La mutinerie de Pâques : 2e jour

 

Lundi 2 avril 1520
Puerto San Julián (Argentine)

Au lever du jour, il est probable que Magellan ignore encore ce qui s’est passé durant la nuit. [1]

Un message lui est envoyé (par Juan de Cartagena ou Gaspar de Quesada, suivant les sources), dans lequel les mutins l’informent s’être révoltés à cause du mépris avec lequel ils étaient traités, mais affirment accepter de reconnaître son autorité si le capitán general accepte leurs conditions : « l’accomplissement des ordonnances de Sa Majesté rendues, en leur faveur, et s’opposant à ce que [Magalhães] les maltraitât ». [2] Le Portugais accepte d’entendre leurs revendications et leur demande d’envoyer un émissaire sur la Trinidad ; ceux-ci refusent, par peur d’être maltraités, et exigent que l’entrevue se déroule sur le San Antonio. [3]

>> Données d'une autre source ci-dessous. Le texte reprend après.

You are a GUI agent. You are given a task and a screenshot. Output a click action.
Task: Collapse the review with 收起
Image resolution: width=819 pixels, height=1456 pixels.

Fernão de Magalhães ne peut accéder à cette dernière demande. Le San Antonio est le navire qui compte le plus de Portugais à son bord [4] et il est à présent aux mains de l’adversaire ; Magellan ne peut donc plus compter sur le nombre pour renverser la mutinerie, et se rendre là-bas reviendrait à se livrer à l’ennemi.
De plus, le ton employé dans la missive est irrévérencieux, et il a vraisemblablement déjà compris que les mutins ne comptaient nullement se soumettre. Les mots auraient été les suivants : « Si jusqu’ici on l’avait appelé Votre Grâce, on l’appellerait Votre Seigneurie et on lui baiserait les pieds et les mains ». [5] Cette fois-ci, Magellan ne renvoie pas le messager.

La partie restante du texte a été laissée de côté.